Gayr-i müslimler zimmî statüsüne geçince, bazı istisnaların dışında, Müslümanlara tanınan hakların bunlara da tanınması söz konusudur. Bir diğer ifadeyle, Müslümanlara uygulanan hukuk, onların inançları gereği istisna tutulan bazı hukukî hükümler dışında, aynı hukuk yani İslâm hukukudur. Devlet, Müslüman vatandaşlar ile gayr-i müslim vatandaşlar arasında fark gözetmek durumunda olsa da bu, istisnaî olmakta ve genel kaideyi bozmamaktadır. “Bize tanınan haklar onlara da tanınır; bize yüklenen ödevler onlara da yüklenir” manâsında bir hadis de nakledilmektedir. Müste'menler de hak ve ödevler bakımından zımmîler gibidirler. Aralarındaki fark, bunların İslâm ülkesinde sadece geçici ikâmet hakkına sahip olmalarıdır. Devamlı ikâmet nimetinin külfetleri bunlara yüklenmez. Özel hukuk açısından zimmîler, şahıs, aile ve miras hukukuna ait bazı müesseseler dışında tamamen Müslümanlar gibidirler. Yani akideye dayanmayan hükümlerde Müslümanlarla eşittirler. Akideye dayanan hükümlerde ise, kendi dinlerinin hükümlerine tabidirler. Müste'menler de ikâmet müddetince bu haklar konusunda zimmîler gibidirler. Ancak devlet ve ülke menfaati açısından bazı sınırlamalar söz konusudur. Silah ve savaş malzemesi ihrâcı müste'menlere bu sebeple yasaklanmıştır. Hem zımmîler ve hem de müste'menler, İslâm ülkesinde, menkul ve gayrimenkul mülkiyet hakkına da sahiptirler. Bu hak, ancak kamu yararı sebebiyle kısıtlanabilir. Zimmîler, mâlî tasarruflar açısından İslâm ülkesinde Müslümanlar gibi, İslâm Hukukuna tabidirler. Mu’amelât konusunda dinlerinden ve inançlarından gelen önemli bir fark bulunmadığı için istisnaî hükümler de oldukça azdır. İslâm ülkesinde gayr-i müslimlerin şarap ve domuz üzerinde malî tasarrufta bulunabilmeleri; gayr-i müslime ait şarap ve domuzu telef yahut gasb edenin tazminata mahkûm edilmesi ve gayr-i müslimlerin bir gayr-i menkûlü mabed olarak kiralayamaması bu istisnaların en önemlilerini teşkil eder. Müste'menler de malî konularda, bazı küçük istisnaların dışında zimmîler gibidirler.
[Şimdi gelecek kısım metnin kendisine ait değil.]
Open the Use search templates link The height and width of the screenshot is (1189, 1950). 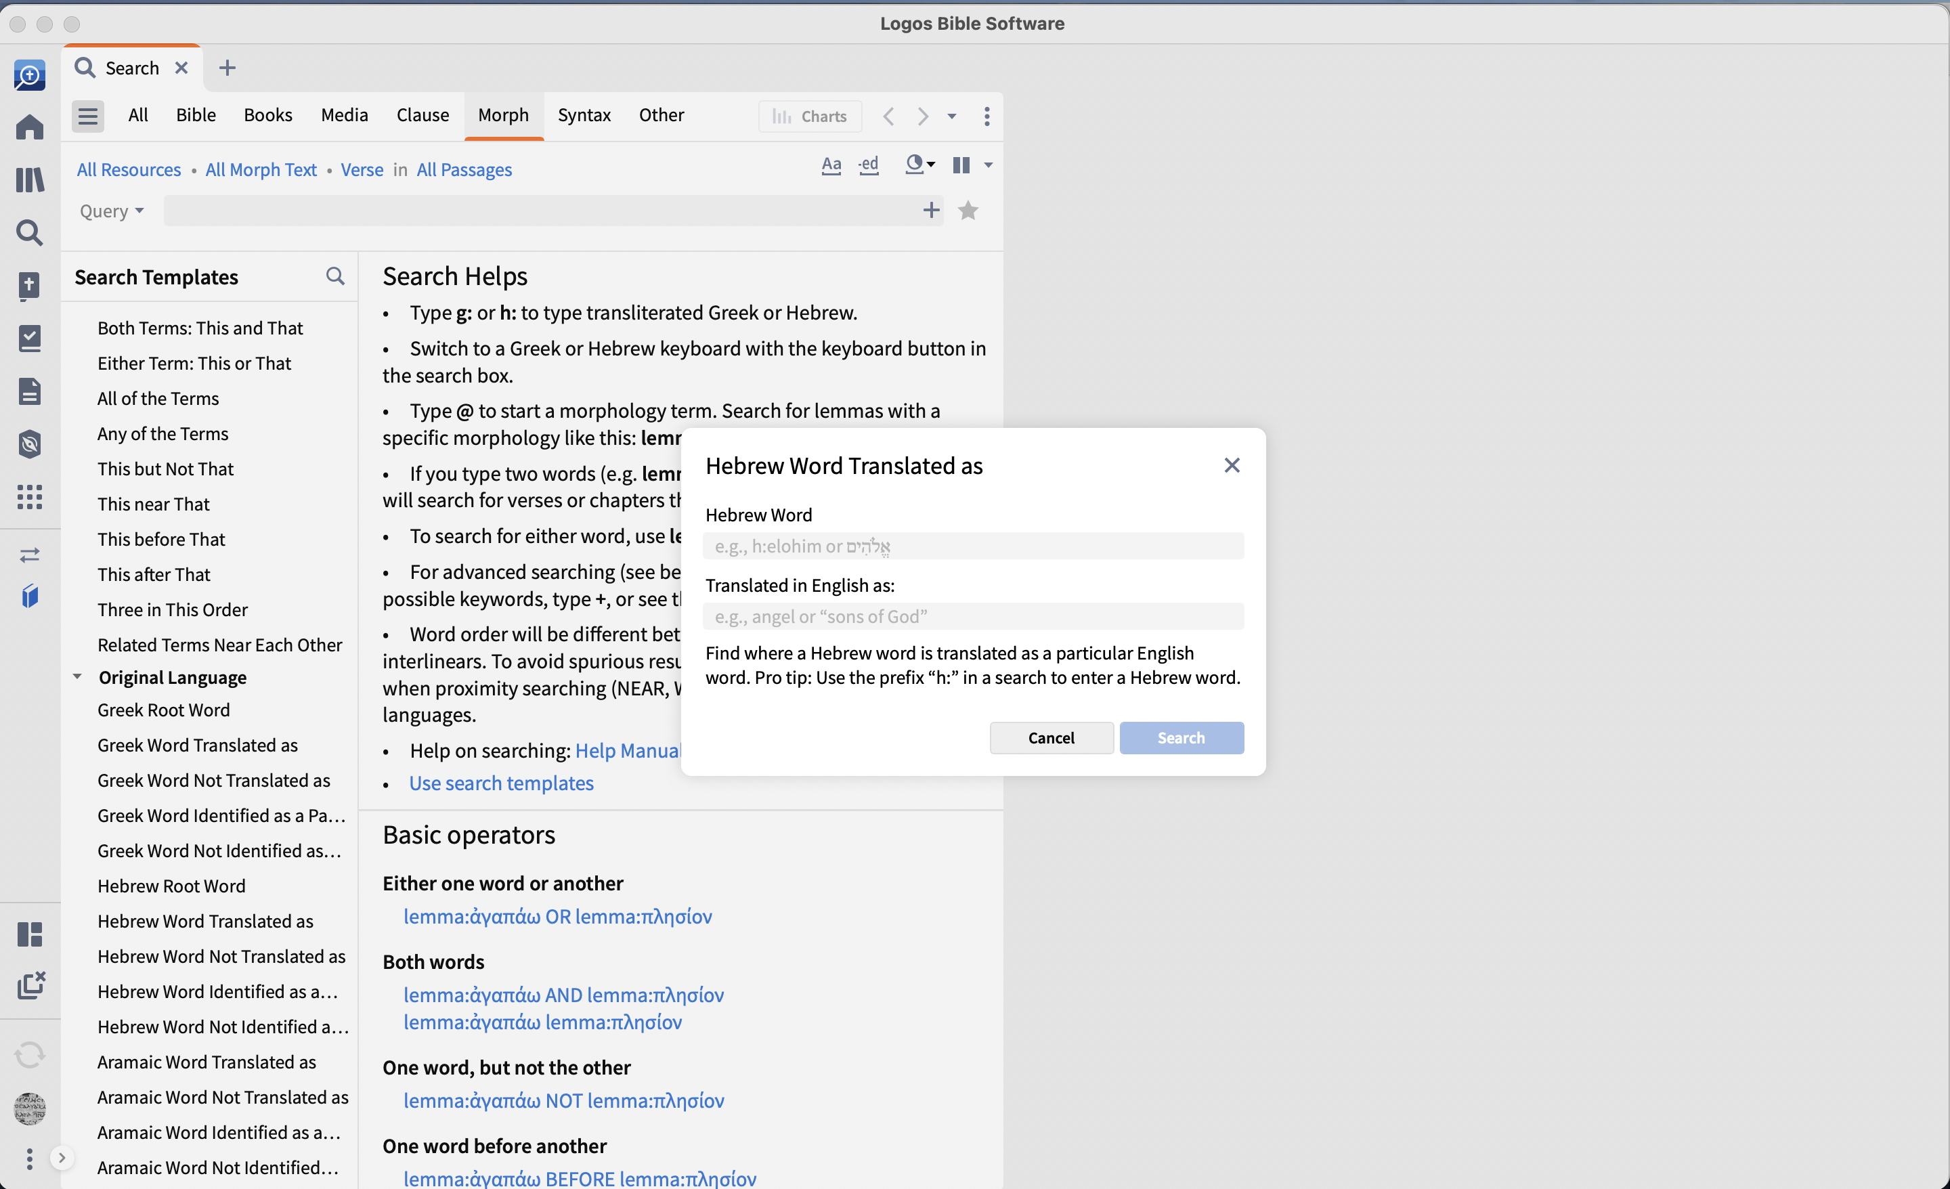pyautogui.click(x=501, y=783)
Özetle, Osmanlı hukuk tarihinde kabul edilen Hanefi görüşüne göre, eşya, borçlar ve ticaret hukukunda gayr-i müslim teb'aya da şer'î hükümler uygulanır. Ancak onlara göre mal kabul edilen domuz ve şarap gibi şeylerin hukukî muamele konusu olabilmesi gibi istisnaî haller vardır. Aile hukukunda ise, isterlerse İslâm hukuk nizâmına, istemezlerse kendi hukuk nizâmlarına tabi olurlar. Nitekim 1917 tarihli Hukuk-ı Aile Kararnâmesi de bu görüşü benimsemiş ve bu kanun içinde, Müslümanlara ait maddeler yanında Hıristiyan ve Yahudilere ait hükümlere de yer verilmiştir. Bu, bir atıftan başka bir şey değildir.
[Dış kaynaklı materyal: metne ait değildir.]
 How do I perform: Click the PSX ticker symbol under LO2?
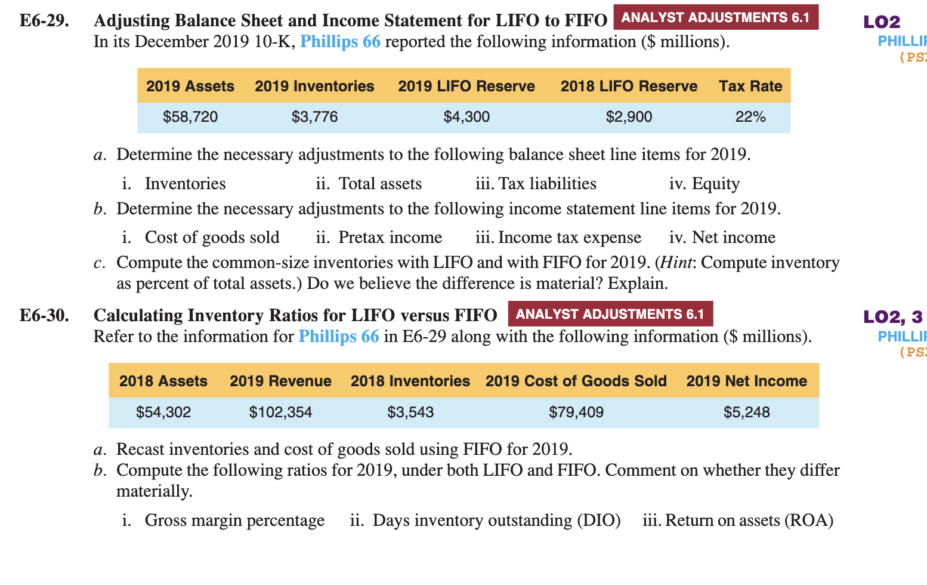point(914,58)
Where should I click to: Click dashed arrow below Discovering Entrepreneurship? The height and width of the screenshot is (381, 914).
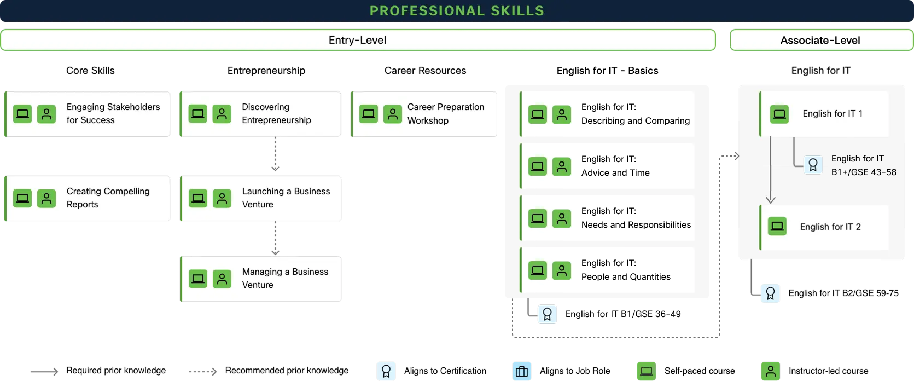click(x=275, y=155)
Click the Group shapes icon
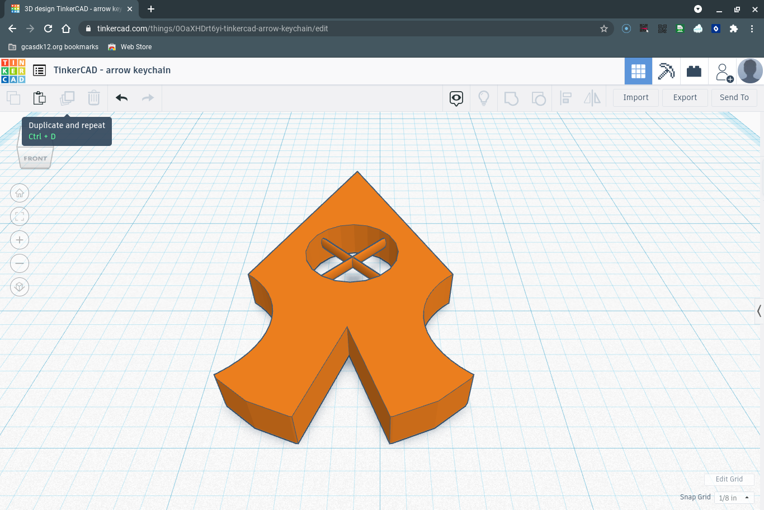The height and width of the screenshot is (510, 764). tap(511, 97)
Cezaî hükümlerin yer bakımından tatbiki konusunda, İslâm hukukçuları farklı görüşler ileri sürmüşlerdir. İslâm Hukuku cihanşümûl bir hukuk sistemidir. Ancak uygulamada, bazı istisnalar bulunmakla birlikte İslâm ceza hukukunda tam mülkîlik sistemi esas alınmıştır. Ebu Yusuf ve diğer İslâm hukukçularının savunduğu bu görüşe göre, İslâm ülkesinde işlenen bütün suçlara, failinin dinine ve cinsiyetine bakılmaksızın İslâm ceza hukuku tatbik edilir. Dolayısıyla Müslümanlar, zimmîler ve müste'menler aynı cezaî hükümlere tabidirler. Bu genel kaidenin istisnaları elbette vardır. Genişletilmiş mülkîlik sistemini müdafaa eden Ebu Hanife ve İmam Muhammed'e göre ise, müste’mene sırf Allah hakkı olan zina, hırsızlık ve yol kesme gibi suçların hadleri uygulanmaz.
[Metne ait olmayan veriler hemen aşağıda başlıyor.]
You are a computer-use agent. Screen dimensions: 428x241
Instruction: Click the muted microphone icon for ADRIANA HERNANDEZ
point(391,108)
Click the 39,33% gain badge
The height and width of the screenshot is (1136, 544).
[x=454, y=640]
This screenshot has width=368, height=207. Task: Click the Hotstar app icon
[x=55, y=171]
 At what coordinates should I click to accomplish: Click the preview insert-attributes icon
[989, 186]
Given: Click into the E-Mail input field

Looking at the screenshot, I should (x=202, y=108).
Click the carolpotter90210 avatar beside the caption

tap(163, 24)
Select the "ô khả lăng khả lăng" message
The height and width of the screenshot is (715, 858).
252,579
İslâm’da milletlerarası usûl hukuku deyince, akla hemen zimmî ve müste'menlerle ilgili hukukî ihtilaflar gelmelidir. Zira İslâm Hukuku, bunlara ve özellikle de İslâm ülkesi vatandaşı olan zimmîlere, özel hukukun yukarıda kısaca açıkladığımız bazı alanlarında bir çeşit kazaî muhtâriyet vermiştir. Bu durumda zikr edilen konularda şer'iye mahkemesine başvurunca, yabancı unsurlu bir ihtilâf gibi olmaktadır. Başvuran müste'men olunca, ihtilâf tamamen yabancı bir ihtilâf olur.
Yabancı unsurlu ihtilâflarda yani İslâm ülkesindeki zimmî ve müste'menlerle ilgili davalarda yetkili mahkeme, aile hukuku dışında İslâm mahkemeleridir. Bu, Hanefilerin görüşüdür. Osmanlı Devletinde tatbik edilen bu görüşe göre, zimmî ve müste'menler, aile hukuku alanında isterlerse kazaî muhtâriyete sahip kendi cemaat mahkemelerine başvururlar ve isterlerse de yine şer'iye mahkemelerine müracaat ederler. İkinci şık için Ebu Hanife, her iki tarafın da rızasını şart koşarken, Ebu Yusuf ve İmam Muhammed taraflardan birinin müracaatını yeterli görmektedir. Osmanlı Devleti’nde zikredilen tatbikat 1917 tarihine kadar bazı istisnalarla devam etmiştir. Bu tarihte HAK ile yargı birliğini sağlamak üzere, gayr-i müslimlere aile hukuku alanında kendi hukukları tatbik edilmek şartıyla bütün yargı yetkisi İslâm mahkemelerine verilmiştir.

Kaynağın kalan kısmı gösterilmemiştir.